▶ Directions for this task: Please repeat, from the entries that follow, the lines from the one containing "This screenshot has width=2478, height=1484." through the one containing "You are a computer-use agent. 1920x1080" exactly, adding nothing.

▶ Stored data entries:
<<<<
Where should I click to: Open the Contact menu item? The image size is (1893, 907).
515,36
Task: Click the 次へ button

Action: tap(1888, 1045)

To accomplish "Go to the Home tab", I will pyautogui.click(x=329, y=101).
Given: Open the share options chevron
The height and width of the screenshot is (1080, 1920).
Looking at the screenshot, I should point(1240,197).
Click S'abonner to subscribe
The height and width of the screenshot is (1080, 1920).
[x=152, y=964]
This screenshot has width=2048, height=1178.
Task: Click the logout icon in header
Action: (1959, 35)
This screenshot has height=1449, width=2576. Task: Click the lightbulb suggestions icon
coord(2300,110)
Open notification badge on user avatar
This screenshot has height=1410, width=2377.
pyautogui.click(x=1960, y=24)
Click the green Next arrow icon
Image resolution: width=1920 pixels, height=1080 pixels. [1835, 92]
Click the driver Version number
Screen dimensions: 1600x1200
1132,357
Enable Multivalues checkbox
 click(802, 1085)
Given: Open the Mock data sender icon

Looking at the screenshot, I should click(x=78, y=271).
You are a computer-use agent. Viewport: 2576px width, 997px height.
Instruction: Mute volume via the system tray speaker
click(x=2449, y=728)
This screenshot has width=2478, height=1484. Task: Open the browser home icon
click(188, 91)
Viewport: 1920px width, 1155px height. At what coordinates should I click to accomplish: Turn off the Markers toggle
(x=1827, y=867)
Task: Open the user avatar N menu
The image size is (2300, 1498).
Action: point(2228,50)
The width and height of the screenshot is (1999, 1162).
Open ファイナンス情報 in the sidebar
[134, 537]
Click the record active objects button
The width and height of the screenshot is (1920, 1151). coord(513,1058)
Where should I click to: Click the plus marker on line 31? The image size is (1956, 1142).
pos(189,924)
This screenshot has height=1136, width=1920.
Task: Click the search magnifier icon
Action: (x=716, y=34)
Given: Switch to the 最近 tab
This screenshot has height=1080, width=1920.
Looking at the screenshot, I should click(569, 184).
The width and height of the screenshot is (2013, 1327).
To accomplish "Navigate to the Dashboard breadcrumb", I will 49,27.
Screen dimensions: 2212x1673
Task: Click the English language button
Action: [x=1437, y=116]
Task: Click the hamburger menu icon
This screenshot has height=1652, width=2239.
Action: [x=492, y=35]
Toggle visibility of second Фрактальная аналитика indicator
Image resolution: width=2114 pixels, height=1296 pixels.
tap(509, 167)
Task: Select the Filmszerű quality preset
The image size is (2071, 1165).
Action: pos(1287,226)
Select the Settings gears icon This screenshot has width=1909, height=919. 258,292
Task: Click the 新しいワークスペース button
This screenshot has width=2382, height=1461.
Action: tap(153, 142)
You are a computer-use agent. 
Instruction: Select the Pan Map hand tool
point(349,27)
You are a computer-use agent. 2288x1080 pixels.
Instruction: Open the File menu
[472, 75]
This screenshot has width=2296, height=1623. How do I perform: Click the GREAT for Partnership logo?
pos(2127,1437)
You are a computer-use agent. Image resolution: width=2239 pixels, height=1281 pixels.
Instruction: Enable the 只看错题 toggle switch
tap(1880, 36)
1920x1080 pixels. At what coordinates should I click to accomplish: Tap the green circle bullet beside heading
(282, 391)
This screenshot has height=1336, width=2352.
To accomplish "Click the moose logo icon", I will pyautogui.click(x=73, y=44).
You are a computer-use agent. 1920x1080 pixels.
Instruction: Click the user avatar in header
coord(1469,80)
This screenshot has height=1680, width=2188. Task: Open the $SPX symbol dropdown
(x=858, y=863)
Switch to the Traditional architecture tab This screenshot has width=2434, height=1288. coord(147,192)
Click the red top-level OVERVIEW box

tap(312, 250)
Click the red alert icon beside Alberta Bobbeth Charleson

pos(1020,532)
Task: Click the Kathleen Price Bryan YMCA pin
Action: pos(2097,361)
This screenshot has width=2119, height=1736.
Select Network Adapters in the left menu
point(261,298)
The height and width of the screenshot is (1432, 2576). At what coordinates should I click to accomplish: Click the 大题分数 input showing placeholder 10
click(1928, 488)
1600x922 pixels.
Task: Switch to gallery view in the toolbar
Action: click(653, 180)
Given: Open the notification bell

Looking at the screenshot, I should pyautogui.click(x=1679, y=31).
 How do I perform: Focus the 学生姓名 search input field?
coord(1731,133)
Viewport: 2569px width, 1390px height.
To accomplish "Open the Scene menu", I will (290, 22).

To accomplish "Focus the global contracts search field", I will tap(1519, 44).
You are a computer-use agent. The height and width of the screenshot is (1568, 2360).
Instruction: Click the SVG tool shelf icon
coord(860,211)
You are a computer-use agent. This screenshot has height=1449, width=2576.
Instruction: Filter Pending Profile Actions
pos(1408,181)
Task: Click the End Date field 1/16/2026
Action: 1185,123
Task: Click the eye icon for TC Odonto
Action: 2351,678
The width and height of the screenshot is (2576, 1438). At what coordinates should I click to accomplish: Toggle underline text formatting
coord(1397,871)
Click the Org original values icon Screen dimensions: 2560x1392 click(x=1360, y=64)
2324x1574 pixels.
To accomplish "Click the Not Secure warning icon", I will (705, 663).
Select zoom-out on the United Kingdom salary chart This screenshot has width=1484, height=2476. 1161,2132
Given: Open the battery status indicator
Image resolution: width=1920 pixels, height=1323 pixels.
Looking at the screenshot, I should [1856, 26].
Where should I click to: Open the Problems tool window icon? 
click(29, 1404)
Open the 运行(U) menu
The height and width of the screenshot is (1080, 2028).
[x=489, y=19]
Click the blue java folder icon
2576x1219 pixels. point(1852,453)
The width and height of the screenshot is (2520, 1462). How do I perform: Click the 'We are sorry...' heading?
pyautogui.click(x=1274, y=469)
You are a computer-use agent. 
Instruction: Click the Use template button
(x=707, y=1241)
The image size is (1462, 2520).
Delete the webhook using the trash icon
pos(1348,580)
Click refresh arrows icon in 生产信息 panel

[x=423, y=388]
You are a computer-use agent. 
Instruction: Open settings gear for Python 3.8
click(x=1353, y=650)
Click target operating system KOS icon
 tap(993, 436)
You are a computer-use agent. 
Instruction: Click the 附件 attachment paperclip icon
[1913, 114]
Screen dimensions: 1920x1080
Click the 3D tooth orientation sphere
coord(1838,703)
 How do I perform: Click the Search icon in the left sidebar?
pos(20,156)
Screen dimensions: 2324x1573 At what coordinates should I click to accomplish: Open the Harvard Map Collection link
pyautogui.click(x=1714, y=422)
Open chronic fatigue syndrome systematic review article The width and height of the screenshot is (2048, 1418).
>>>>
▶ Answer section:
This screenshot has width=2478, height=1484. Task: Open the browser home icon
click(188, 91)
Viewport: 1920px width, 1155px height. At what coordinates should I click to accomplish: Turn off the Markers toggle
(x=1827, y=867)
Task: Open the user avatar N menu
The image size is (2300, 1498).
Action: point(2228,50)
The width and height of the screenshot is (1999, 1162).
Open ファイナンス情報 in the sidebar
[134, 537]
Click the record active objects button
The width and height of the screenshot is (1920, 1151). coord(513,1058)
Where should I click to: Click the plus marker on line 31? The image size is (1956, 1142).
pos(189,924)
This screenshot has height=1136, width=1920.
Task: Click the search magnifier icon
Action: (x=716, y=34)
Given: Switch to the 最近 tab
This screenshot has height=1080, width=1920.
Looking at the screenshot, I should click(569, 184).
The width and height of the screenshot is (2013, 1327).
To accomplish "Navigate to the Dashboard breadcrumb", I will 49,27.
Screen dimensions: 2212x1673
Task: Click the English language button
Action: [x=1437, y=116]
Task: Click the hamburger menu icon
This screenshot has height=1652, width=2239.
Action: [x=492, y=35]
Toggle visibility of second Фрактальная аналитика indicator
Image resolution: width=2114 pixels, height=1296 pixels.
tap(509, 167)
Task: Select the Filmszerű quality preset
The image size is (2071, 1165).
Action: pos(1287,226)
Select the Settings gears icon This screenshot has width=1909, height=919. 258,292
Task: Click the 新しいワークスペース button
This screenshot has width=2382, height=1461.
Action: tap(153, 142)
You are a computer-use agent. 
Instruction: Select the Pan Map hand tool
point(349,27)
You are a computer-use agent. 2288x1080 pixels.
Instruction: Open the File menu
[472, 75]
This screenshot has width=2296, height=1623. How do I perform: Click the GREAT for Partnership logo?
pos(2127,1437)
You are a computer-use agent. Image resolution: width=2239 pixels, height=1281 pixels.
Instruction: Enable the 只看错题 toggle switch
tap(1880, 36)
1920x1080 pixels. At what coordinates should I click to accomplish: Tap the green circle bullet beside heading
(282, 391)
This screenshot has height=1336, width=2352.
To accomplish "Click the moose logo icon", I will pyautogui.click(x=73, y=44).
You are a computer-use agent. 1920x1080 pixels.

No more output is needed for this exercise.